Lorsque Sasori intervient, son regard se tourne vers lui avant de finalement se détourner lentement, la tête tournée vers la forêt, il ne parvient pas à ouvrir la bouche plus que cela.
La scène marquée au fer rouge, il lutte contre lui-même pour garder une posture fière et sereine en toute circonstance. Mais c’est une chose difficile pour lui en cet instant. Il écoute silencieusement Sasori prendre la parole, parler aux autorités et au peuple sans trembler, ni sourciller, avec assurance.
Tout ce dont il n’est pas capable. Le regard plissé, il sent sa gorge se nouer. La douleur entrave sa voix alors qu’il s’efforce à retrouver son calme.
Honte à lui de ne pas savoir gérer ce genre d’urgence.
Probablement que dans le fond les messes-basses n’ont pas tout à fait tort sur le Prince Héritier.

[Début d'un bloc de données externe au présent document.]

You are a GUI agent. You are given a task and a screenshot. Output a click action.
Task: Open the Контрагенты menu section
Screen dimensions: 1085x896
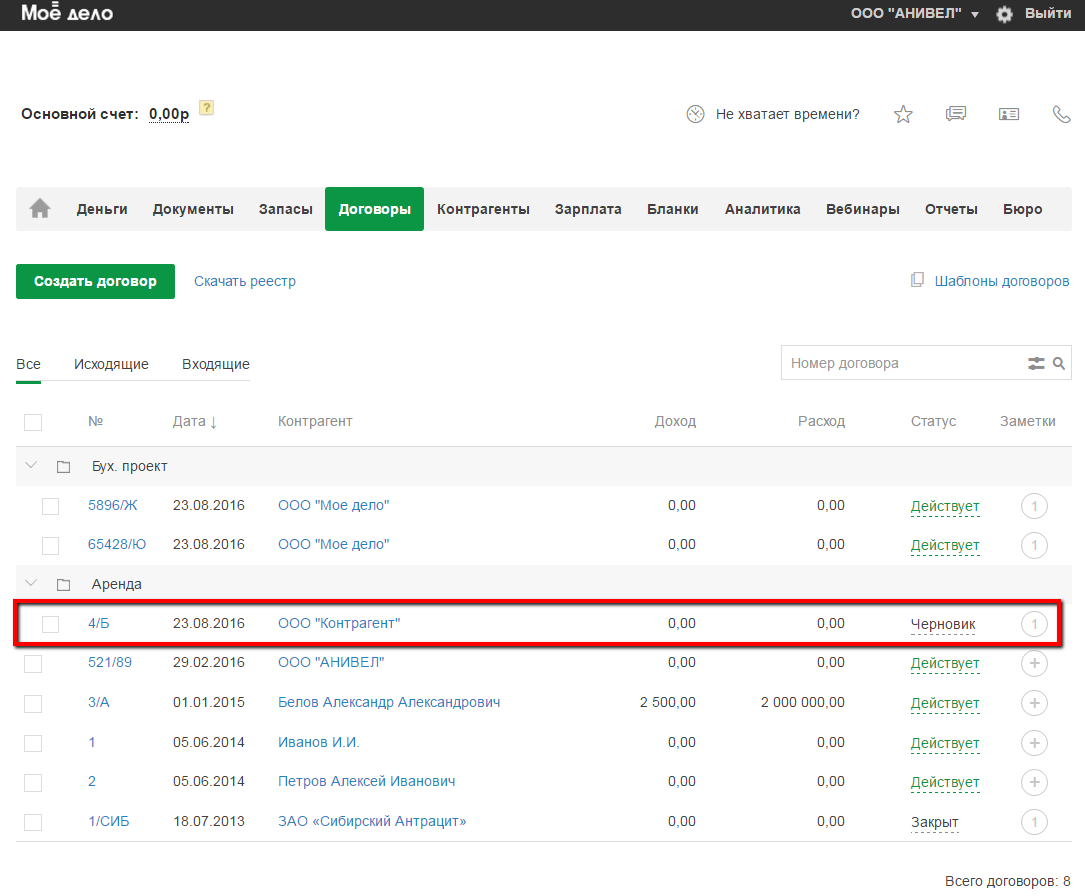(483, 209)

Les paupières cherchent le repos, son corps semble soudainement plus lourd tandis qu’il sent son coeur se serrer un peu plus dans sa poitrine.
Comment se prétendre Prince quand il est incapable de placer de côté sa propre personne ?
Ne plus ressentir, ne plus trembler.
Pour mieux règner.
Une main l’agrippe, un léger sursaut et une bouffée d’air discrète le ramène hors de ses pensées. Sasori l’embarque sans difficulté, le traîne jusqu’à l’intérieur de la maison où ils se sont quittés plus tôt en très mauvais terme.
La porte se ferme, la lune pour seule lumière pour éclairer les traits de Sasori à sa vue. Le silence s’installe alors qu’ils se retrouvent de nouveau seuls.
Sous les rayons lunaires, le regard de Sasori a perdu de sa férocité, ses traits sont plus doux. Il réalise qu’il n’a pas eu le temps comme lui de s’habiller convenablement, son torse à découvert, cette cicatrice traçant son torse s’éveille à sa vue, sa beauté se montre sous un autre jour dans l’obscurité. Le silence qui envahit l’endroit, le sentiment d’être isolé avec lui laisse échapper quelques effluves de ce cocon si souvent découvert entre eux cette nuit. Doux songes de leur proximité passé qui ne semble pas s’être totalement éteint, malgré tout ce qu’ils pourraient dire.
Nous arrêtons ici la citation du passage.